Segment Start: TASK INPUT

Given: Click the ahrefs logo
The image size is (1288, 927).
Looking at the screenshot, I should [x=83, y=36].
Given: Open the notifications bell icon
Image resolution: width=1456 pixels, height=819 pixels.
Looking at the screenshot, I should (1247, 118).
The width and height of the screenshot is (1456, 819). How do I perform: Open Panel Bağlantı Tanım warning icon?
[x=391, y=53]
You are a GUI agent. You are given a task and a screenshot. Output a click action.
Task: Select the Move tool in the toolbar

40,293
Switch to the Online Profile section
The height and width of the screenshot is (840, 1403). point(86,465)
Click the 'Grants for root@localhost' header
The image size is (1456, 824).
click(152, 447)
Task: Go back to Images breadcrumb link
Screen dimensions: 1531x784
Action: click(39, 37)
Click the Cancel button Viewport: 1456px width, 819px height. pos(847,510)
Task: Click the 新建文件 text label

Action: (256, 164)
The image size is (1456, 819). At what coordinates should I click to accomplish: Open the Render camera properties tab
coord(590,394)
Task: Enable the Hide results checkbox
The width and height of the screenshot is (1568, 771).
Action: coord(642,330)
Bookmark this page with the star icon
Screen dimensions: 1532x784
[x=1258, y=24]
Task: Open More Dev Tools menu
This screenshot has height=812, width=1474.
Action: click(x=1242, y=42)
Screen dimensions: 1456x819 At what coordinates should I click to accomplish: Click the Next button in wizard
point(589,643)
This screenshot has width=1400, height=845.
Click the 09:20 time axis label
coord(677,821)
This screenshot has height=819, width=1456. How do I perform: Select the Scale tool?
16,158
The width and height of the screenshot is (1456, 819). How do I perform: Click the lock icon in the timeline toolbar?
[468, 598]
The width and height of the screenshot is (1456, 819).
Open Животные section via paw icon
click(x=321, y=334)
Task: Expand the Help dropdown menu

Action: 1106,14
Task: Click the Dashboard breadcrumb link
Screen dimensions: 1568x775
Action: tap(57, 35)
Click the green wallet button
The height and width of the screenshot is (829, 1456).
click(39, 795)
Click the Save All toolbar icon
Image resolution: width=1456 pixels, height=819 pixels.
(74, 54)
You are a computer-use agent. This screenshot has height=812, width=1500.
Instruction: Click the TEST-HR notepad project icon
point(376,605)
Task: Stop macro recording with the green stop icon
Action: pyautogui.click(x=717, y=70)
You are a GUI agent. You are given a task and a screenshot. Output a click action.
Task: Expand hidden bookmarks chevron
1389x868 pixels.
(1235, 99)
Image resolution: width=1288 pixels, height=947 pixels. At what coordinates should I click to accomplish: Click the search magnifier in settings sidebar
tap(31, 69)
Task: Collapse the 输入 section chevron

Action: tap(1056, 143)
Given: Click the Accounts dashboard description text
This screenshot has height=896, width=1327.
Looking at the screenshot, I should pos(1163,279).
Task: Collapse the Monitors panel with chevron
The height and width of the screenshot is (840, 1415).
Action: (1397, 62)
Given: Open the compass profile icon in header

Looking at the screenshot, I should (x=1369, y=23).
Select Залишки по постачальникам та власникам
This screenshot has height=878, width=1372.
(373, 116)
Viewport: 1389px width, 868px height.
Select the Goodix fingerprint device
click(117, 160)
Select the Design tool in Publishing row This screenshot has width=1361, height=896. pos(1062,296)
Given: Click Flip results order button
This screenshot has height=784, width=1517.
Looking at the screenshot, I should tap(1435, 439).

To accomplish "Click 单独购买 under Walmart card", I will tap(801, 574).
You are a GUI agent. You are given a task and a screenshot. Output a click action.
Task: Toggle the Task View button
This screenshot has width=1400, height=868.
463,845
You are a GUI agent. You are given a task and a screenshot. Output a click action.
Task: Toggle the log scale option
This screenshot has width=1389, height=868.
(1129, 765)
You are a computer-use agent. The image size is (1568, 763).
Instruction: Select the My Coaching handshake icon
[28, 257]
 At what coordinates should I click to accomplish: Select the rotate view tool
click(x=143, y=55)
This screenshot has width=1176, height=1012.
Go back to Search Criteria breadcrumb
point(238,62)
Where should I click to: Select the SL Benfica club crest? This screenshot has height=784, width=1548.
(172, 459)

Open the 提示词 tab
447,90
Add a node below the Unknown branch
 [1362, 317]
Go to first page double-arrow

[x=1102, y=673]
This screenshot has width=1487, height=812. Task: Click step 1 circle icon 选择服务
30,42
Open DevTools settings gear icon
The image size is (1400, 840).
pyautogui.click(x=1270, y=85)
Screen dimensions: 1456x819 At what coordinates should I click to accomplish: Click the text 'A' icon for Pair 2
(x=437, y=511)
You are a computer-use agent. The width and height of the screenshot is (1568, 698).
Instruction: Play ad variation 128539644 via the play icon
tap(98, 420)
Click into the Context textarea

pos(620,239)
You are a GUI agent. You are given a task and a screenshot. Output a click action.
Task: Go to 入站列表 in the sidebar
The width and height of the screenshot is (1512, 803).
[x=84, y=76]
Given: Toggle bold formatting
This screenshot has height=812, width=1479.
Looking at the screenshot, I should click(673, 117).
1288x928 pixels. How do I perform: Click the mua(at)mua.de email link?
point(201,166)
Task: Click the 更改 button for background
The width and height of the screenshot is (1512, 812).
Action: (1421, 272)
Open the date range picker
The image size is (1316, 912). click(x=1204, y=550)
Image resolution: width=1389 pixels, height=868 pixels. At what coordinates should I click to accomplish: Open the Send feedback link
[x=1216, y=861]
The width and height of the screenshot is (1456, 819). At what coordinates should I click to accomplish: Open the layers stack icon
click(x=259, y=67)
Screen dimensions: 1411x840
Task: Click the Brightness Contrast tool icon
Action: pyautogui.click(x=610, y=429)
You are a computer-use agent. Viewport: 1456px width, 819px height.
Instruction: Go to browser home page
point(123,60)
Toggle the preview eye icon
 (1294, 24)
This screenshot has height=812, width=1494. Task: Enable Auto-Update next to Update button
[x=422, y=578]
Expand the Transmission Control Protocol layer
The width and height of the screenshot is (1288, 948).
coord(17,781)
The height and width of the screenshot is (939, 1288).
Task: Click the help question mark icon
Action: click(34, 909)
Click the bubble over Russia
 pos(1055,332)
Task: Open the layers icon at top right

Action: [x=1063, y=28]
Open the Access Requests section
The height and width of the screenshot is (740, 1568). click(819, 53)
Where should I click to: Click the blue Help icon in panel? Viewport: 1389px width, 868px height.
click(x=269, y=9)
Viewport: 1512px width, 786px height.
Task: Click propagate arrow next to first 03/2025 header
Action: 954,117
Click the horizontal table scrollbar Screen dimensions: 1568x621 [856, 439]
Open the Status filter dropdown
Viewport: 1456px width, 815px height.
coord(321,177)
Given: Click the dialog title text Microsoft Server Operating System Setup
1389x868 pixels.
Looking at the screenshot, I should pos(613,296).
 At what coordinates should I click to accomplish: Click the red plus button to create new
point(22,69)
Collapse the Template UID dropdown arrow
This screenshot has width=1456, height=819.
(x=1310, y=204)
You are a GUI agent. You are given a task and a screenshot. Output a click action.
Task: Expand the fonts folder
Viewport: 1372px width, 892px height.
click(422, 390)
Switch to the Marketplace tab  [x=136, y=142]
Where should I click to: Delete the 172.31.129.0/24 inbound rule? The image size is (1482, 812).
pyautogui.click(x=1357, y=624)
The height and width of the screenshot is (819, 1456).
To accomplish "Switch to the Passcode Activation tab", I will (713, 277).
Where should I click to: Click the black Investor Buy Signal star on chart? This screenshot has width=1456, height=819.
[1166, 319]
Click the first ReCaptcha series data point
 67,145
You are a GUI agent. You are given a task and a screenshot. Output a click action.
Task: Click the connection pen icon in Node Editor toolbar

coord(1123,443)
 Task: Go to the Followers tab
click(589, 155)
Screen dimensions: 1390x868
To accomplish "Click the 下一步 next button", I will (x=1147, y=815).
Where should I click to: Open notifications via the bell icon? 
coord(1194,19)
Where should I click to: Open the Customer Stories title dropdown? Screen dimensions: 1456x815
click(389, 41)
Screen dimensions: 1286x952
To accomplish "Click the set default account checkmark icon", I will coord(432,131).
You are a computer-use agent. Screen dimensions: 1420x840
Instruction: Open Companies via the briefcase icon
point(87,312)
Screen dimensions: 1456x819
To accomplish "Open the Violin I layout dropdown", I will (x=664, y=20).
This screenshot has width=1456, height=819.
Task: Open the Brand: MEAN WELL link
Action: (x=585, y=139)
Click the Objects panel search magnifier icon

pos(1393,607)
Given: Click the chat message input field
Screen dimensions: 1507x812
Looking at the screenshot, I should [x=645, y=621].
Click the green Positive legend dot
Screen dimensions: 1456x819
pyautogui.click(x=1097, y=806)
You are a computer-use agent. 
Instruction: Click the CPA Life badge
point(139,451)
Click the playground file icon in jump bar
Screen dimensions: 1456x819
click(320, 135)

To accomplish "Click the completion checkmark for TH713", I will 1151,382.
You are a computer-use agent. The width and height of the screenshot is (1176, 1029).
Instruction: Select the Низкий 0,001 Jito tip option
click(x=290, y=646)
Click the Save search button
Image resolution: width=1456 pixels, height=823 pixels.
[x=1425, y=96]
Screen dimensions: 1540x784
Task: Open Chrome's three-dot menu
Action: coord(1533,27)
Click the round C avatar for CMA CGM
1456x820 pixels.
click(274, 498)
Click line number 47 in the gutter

Segment End: TASK INPUT

# [ACTION ITEM]
Go through the material and report each line that holds the string "results".

# [RESPONSE TO THIS TASK]
Task: Enable the Hide results checkbox
Given: Click Flip results order button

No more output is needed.